[Opening Material for this task section]

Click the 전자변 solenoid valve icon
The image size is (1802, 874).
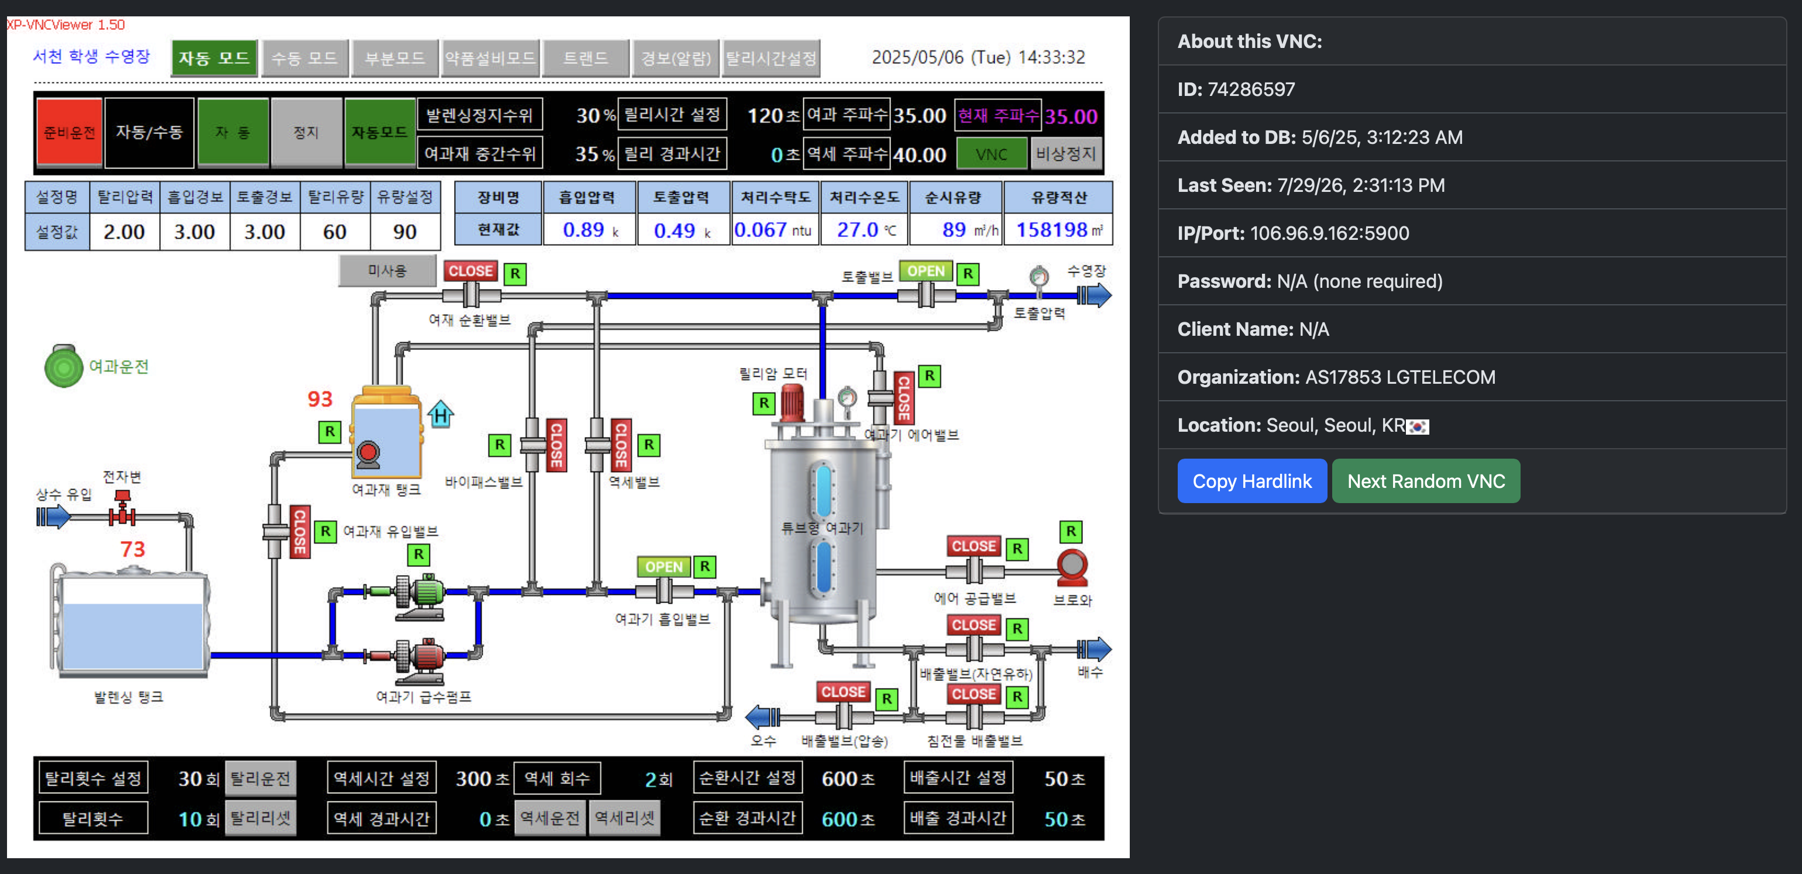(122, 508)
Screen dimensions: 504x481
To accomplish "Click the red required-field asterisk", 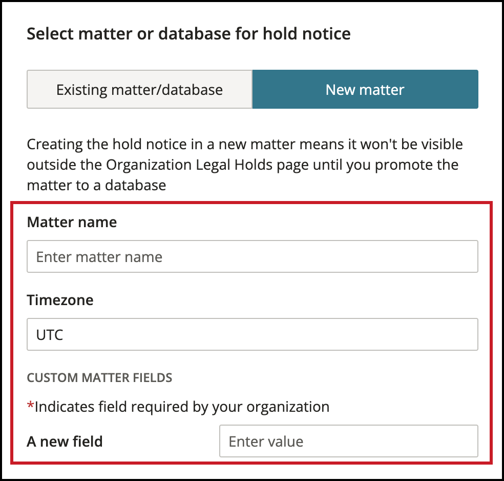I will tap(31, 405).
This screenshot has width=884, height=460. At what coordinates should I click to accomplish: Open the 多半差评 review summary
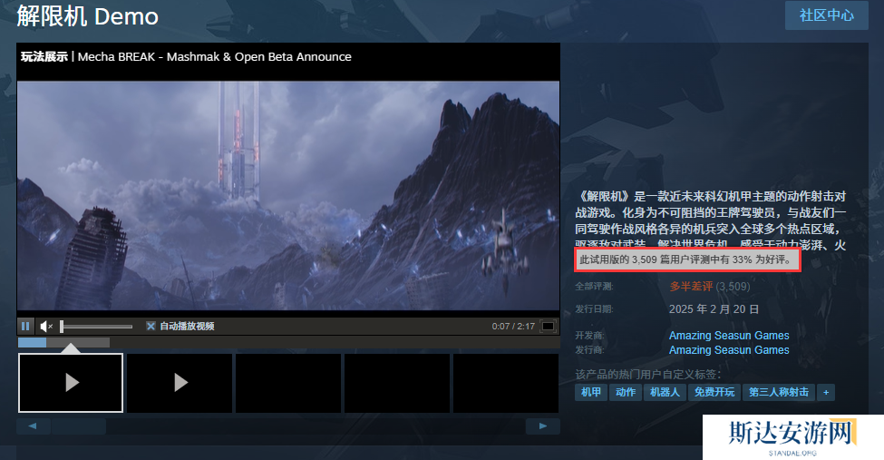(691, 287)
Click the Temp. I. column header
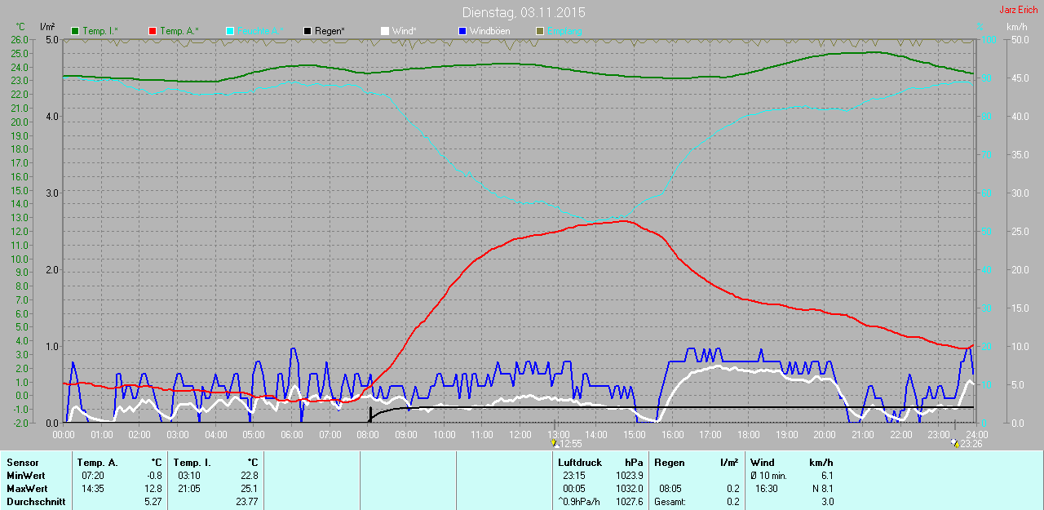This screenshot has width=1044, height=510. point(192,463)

[Closing Material for this task section]

* **Action item**:
Nothing but the lines from the one that contains "This screenshot has width=884, height=460." through the last line of the records belongs in the answer, reproduced exactly, with no pictures.

* **Written answer**:
This screenshot has width=884, height=460. At what coordinates should I click to accomplish: Open the 多半差评 review summary
(691, 287)
Click the Temp. I. column header
This screenshot has width=1044, height=510. point(192,463)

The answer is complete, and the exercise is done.